The Pivot Project is using their message to target two specific trafficked groups: people forced into prostitution and people forced into agricultural trafficking. Gaynor said their messages have been printed in both English and Spanish and incorporate language and images that evokes trust to encourage victims to call the number.
“It has to be treated with a lot of care because as soon as you engage with that person you’re putting them at risk,” Nelson said. “We need to get them information that is critical to their well-being and deliver it in a way that they can understand and take care to not put them at risk. We had this idea about a feminine product: There’s a moment around this when a women is likely to be alone, less likely to get in trouble, and she can also think and reflect on her own situation.”
Due to their efforts, the Pivot Project won the 2013 Design Ignites Change Idea Award and is also a finalist in the Industrial Designers Society of America’s IDEA competition.
The team used the money from the award to start producing the sanitary pads on a larger scale and begin distribution.
“It is important for us to target who is receiving these pads since it could potentially put someone in danger,” Gaynor said. “It is not just men trafficking women but also women trafficking men. We wanted to make sure we got the right distribution channels in reach to distribute these to people who are potential victims or potentially trafficked individuals.”
The students first became interested in using design to solve social issues after taking a graduate seminar course about alternative design taught by Tad Hirsch, assistant professor of interaction design in the school of art.
“At the end of the quarter, they approached me and said they wanted to keep working with me and do something design-oriented,” Hirsch said. “I had, since arriving at UW, been wanting to start a kind of studio within the school of art that would focus on socially engaged design work, so it was the perfect kind of match. They were motivated and excited, so it all came together.”

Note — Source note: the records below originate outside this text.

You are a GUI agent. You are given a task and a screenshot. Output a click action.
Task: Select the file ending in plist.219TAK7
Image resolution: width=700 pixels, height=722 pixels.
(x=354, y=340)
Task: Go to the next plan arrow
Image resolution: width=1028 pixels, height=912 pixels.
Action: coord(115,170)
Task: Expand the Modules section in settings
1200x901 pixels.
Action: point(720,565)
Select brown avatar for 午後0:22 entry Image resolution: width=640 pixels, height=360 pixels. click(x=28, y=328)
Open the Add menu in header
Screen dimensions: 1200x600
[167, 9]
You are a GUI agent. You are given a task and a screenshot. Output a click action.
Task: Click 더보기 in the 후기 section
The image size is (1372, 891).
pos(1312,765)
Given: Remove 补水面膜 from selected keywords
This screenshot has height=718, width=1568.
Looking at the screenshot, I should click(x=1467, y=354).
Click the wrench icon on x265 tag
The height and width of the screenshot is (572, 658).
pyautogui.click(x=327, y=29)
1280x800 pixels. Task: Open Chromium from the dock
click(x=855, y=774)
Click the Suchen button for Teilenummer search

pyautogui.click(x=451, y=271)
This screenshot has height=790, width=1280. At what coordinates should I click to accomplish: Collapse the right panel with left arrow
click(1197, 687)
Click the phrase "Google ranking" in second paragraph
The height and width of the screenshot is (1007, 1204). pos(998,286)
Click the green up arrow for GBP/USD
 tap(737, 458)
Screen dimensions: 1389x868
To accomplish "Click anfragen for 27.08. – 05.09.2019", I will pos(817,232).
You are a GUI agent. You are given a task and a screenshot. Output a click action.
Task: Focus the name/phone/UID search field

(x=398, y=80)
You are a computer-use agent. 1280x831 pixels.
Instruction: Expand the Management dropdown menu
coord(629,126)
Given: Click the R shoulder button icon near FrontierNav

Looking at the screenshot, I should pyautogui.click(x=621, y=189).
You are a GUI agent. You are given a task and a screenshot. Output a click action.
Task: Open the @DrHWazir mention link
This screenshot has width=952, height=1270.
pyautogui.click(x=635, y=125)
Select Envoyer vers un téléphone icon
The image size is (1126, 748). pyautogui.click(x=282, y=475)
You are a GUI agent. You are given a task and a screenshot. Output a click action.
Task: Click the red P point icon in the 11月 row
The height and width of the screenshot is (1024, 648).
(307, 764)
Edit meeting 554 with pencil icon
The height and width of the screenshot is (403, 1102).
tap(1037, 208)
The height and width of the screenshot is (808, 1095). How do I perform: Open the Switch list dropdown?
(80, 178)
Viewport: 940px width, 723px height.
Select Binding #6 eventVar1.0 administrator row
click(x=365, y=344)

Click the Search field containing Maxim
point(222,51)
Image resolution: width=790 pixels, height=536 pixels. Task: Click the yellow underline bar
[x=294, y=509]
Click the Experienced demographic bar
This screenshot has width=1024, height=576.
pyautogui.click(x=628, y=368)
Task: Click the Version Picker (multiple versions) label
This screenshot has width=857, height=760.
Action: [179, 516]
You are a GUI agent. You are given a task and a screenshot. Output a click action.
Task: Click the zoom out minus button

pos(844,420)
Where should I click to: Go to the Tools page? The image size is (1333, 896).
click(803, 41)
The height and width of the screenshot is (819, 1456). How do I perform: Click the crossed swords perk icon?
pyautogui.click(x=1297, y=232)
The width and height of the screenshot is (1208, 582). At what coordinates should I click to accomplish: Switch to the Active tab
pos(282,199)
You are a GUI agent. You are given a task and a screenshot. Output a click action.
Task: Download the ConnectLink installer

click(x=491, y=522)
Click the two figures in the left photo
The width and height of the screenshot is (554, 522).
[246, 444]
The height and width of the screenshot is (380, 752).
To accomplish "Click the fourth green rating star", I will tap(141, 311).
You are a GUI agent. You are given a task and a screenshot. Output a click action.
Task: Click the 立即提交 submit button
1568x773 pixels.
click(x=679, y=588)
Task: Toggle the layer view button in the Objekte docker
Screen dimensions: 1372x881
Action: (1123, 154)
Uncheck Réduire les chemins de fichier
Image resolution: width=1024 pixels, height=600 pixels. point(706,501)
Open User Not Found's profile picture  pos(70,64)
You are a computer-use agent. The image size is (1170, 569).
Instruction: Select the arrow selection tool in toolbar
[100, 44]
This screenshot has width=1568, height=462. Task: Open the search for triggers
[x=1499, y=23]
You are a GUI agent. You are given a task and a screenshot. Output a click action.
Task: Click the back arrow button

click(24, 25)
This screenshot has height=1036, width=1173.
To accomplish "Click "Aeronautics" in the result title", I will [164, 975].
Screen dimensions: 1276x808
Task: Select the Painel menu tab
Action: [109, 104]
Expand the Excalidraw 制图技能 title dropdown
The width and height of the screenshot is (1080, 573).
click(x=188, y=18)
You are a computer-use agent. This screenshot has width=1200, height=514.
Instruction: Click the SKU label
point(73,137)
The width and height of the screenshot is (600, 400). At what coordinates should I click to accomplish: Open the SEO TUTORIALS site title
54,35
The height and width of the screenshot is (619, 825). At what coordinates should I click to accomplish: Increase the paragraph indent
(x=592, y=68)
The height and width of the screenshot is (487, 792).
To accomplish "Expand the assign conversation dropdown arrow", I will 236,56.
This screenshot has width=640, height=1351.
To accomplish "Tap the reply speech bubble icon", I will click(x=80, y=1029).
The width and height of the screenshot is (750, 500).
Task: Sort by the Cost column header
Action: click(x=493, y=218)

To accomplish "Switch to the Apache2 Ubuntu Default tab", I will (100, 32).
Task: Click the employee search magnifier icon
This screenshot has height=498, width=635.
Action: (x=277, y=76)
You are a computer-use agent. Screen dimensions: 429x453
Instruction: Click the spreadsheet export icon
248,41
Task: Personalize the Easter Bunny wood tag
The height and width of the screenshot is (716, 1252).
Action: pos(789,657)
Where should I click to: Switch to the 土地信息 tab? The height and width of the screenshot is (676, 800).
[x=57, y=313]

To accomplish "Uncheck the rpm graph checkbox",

Hirsch now serves as the advisor of the Pivot Project and also established the Public Practice Studio on campus as a way to bring together research and design to tackle pressing local, national, and global issues.
“We come at an issue like human trafficking and our approach is, ‘What we can do here?’ What design can do really well is work with scientists and researchers and policy makers and advocacy and work with these groups. But, what we can do is take those different perspectives and boil them down to a concrete kind of intervention,” Hirsch said. “The kinds of work we do have immediacy to it. We had to know what the experience of a victim is like, that community health clinics routinely give out sanitary pads. We are good at synthesizing information and turning it into concrete intervention that hopefully can make a difference.”
The project is still currently in a pilot stage, but based on positive feedback from WARN and other anti-human trafficking network organizations, Hirsch thinks the project will make a difference.
The winners of the Industrial Designers Society of America’s IDEA competition will be announced July 1.
“Thinking about items [the students] could create through design that could actually come into contact with potential victims so those people could better seek services, that to us is the most powerful type of impact that can happen,” Morris said. “If the design students that work on this project are informed by the right people, I think the sky is the limit.”